··· Extrait fourni
Bêtes féroces, bêtes farouches (2014)
Wir haben Raketen geangelt
Sortie : 2017 (France). Recueil de nouvelles
livre de Karen Köhler
bilouaustria a mis 6/10.
Annotation :
Les nouvelles de Karen Köhler mettent toutes en scènes une femme dans une période de transition, en fuite parfois, à l'étranger souvent, que ce soit après une rupture, en période de deuil, autour de remises en questions essentielles. Une femme s'engage sur un paquebot de croisière et trouve un boulot ingrat, une autre passe d'une ville italienne à une autre sans trop savoir quand elle retournera à sa vie, son boulot, son quotidien. Chaque texte offre une procédé un peu différent et original, une nouvelle est par exemple entièrement composée de cartes postales, une autre d'entrées d'un journal etc. On sent l'envie d'allier dans un geste doux-amer une légèreté de façade avec des choses plus graves, effleurées davantage que réellement évoquées. Ce programme on le connait, Köhler n'invente rien, elle s'y prend assez bien, trouve un point d'équilibre, et je suis immédiatement rentré dans chaque nouvelle alors que parfois je trouve dans un recueil des textes auxquels je "résiste" un peu malgré moi. Il y a un donc un certain talent mais je ne trouve rien non plus de très mémorable ici.
Ici n’est plus ici (2018)
There There
Sortie : 21 août 2019 (France). Roman
livre de Tommy Orange
bilouaustria a mis 7/10.
Annotation :
(anglais)
Bluffé par l'intelligence de ce premier roman, que ce soit les vannes, les métaphores, les idées, ça fuse et c'est précis. Evidemment Orange a aussi pour lui de donner voix à une minorité qui n'existe quasiment pas, dans la littérature ou les médias. Les indiens aujourd'hui, c'est surtout des souffrances, l'alcoolisme partout, la dépression, et l'envie malgré tout de continuer et de perpétuer certaines traditions, comme un geste fort d'identité et de résistance. La violence est une toile de fond qu'il est impossible de percer parce que l'histoire des indiens est indissociable d'histoires sanglantes. On a souvent l'impression d'être plongé dans "The Exiles", ce beau film des années 1960 qui montrait des "natives" dans les villes aujourd'hui, perdus, cherchant à se raccrocher aux branches d'un monde qui les ignore. Il y a bien une jeunesse dans "There there" (beau titre !) mais pas tout à fait d'espoir pour autant. On sent aussi que le racisme à la peau dure - et que c'est réciproque. En fait la seule lumière de ce livre qui est assez désespérant, c'est le livre lui-même, qu'un texte ait pu jaillir pour élever tout cela et permettre de sentir au plus près ces vies.
······
··· Lignes extraites
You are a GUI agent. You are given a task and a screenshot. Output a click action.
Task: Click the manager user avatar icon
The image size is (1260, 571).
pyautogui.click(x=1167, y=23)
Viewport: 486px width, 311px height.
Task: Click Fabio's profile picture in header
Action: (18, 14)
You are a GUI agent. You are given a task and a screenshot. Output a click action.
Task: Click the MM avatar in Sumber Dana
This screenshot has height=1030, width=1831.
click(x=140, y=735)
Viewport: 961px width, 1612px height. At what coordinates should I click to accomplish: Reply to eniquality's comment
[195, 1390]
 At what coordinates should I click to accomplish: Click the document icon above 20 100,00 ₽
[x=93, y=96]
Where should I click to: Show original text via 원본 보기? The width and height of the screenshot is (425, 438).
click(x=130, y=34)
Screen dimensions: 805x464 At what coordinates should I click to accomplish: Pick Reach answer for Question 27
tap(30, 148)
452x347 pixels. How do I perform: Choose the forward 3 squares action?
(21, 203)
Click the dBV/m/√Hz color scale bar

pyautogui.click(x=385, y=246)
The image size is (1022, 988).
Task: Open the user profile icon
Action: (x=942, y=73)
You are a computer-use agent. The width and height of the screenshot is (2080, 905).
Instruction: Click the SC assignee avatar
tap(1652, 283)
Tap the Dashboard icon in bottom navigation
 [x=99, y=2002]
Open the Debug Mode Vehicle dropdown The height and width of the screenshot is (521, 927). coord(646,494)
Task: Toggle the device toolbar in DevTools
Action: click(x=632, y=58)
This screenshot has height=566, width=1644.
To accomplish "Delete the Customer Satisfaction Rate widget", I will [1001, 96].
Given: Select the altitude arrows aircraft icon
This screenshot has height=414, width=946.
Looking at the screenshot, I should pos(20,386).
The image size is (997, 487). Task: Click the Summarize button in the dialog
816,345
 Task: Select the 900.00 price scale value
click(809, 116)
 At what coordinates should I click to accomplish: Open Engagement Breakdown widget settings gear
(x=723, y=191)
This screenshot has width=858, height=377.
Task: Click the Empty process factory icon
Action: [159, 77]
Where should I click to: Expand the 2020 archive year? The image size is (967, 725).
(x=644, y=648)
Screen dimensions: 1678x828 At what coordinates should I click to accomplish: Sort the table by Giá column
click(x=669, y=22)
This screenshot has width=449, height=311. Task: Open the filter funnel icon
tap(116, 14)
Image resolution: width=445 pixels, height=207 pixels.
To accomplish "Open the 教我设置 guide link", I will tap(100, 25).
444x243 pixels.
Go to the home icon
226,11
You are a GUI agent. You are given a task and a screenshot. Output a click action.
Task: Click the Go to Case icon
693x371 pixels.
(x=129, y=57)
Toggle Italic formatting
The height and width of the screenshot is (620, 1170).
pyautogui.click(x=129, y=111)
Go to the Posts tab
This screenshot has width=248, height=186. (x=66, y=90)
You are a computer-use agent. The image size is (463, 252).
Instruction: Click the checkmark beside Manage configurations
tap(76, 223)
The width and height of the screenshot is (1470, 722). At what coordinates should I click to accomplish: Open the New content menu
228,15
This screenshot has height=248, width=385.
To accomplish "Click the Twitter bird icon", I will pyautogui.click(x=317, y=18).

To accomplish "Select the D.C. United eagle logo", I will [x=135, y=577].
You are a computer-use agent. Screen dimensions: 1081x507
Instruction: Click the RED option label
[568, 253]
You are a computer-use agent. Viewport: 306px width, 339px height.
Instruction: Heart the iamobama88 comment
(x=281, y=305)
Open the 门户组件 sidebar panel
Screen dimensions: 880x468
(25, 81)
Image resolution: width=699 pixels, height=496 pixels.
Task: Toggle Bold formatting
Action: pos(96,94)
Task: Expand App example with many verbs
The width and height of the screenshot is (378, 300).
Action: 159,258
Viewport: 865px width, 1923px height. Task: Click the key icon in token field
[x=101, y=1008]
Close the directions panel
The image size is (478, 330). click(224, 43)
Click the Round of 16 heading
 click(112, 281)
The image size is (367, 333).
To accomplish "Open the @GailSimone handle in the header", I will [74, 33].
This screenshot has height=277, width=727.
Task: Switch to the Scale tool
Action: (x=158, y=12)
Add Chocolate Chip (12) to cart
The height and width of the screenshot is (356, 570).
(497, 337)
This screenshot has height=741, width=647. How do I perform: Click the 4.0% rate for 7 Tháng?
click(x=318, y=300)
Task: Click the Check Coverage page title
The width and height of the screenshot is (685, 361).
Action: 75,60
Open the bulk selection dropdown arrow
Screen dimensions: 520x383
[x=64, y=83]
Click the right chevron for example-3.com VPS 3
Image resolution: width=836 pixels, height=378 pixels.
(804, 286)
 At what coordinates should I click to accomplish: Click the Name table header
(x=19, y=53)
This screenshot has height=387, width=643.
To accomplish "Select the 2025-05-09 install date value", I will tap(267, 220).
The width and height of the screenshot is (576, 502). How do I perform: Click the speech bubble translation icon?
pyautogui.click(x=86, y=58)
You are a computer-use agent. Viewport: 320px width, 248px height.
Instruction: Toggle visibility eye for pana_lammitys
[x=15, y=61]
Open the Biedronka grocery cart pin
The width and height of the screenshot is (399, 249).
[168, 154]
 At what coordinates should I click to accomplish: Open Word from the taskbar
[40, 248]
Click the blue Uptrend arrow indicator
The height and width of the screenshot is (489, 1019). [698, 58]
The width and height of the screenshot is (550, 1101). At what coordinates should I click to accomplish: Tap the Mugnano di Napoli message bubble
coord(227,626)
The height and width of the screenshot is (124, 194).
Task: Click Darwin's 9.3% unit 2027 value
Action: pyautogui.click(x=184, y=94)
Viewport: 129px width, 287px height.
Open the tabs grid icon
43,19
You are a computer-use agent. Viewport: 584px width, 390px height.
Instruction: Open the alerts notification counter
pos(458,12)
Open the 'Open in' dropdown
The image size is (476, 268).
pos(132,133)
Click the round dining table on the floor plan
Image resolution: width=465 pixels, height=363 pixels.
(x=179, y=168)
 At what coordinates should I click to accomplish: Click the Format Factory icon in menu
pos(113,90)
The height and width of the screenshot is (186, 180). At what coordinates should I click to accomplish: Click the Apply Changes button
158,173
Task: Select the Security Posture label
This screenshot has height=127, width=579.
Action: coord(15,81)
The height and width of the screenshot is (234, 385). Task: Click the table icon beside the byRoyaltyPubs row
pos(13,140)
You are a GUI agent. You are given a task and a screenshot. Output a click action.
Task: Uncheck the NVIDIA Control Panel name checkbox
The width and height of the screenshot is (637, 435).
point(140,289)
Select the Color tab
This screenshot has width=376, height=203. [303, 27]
······
# Consignes
A: D'après les critiques de livres, de quoi est entièrement composée l'une des nouvelles de Karen Köhler ?
B: Poursuivez, s'il vous plaît, les critiques de livres à partir de la dernière phrase.

# Réponses de l'exercice
A: De cartes postales.

B:
La Supplication (1997)
Tchernobyl, chronique du monde après l'apocalypse
Tchernobylskaïa Molitva
Sortie : 1999 (France). Récit
livre de Svetlana Alexievitch
bilouaustria a mis 8/10.
Annotation :
Alexievitch a écrit le livre ultime sur Tchernobyl. Je ne sais pas si ça intéresse encore quelqu'un de discuter si c'est de la littérature ou du journalisme... Le résultat est tellement puissant, émouvant, les témoignages sidérants, on comprend qu'on pouvait mettre des mots sur la guerre parce qu'on la reconnait mais qu'est-ce que c'est Tchernobyl. Et le livre fait habilement le parallèle, en faisant parler les survivants, entre l'explosion du réacteur et celle du monde communiste, de l'ancien monde, qui a tout pourri par ses mensonges et sa propagande. Alexievitch en étant à la fois étrangère et Biélorusse elle-même inspire une telle confiance qu'elle recueille des propos à peine imaginables, les horreurs dépassent de loin celles de son livre sur la guerre en Afghanistan. C'est l'apocalypse baignée dans une sorte de douceur irréelle, de nature et de couleurs presque hypnotisantes. Je suis époustouflé par la simplicité et l'efficacité de la "méthode" Alexievitch comme on peut le dire pour Wiseman au cinéma. C'est évident et d'une grande profondeur.
L'Ordre du jour (2017)
Sortie : 3 mai 2017. Roman
livre de Éric Vuillard
bilouaustria a mis 6/10.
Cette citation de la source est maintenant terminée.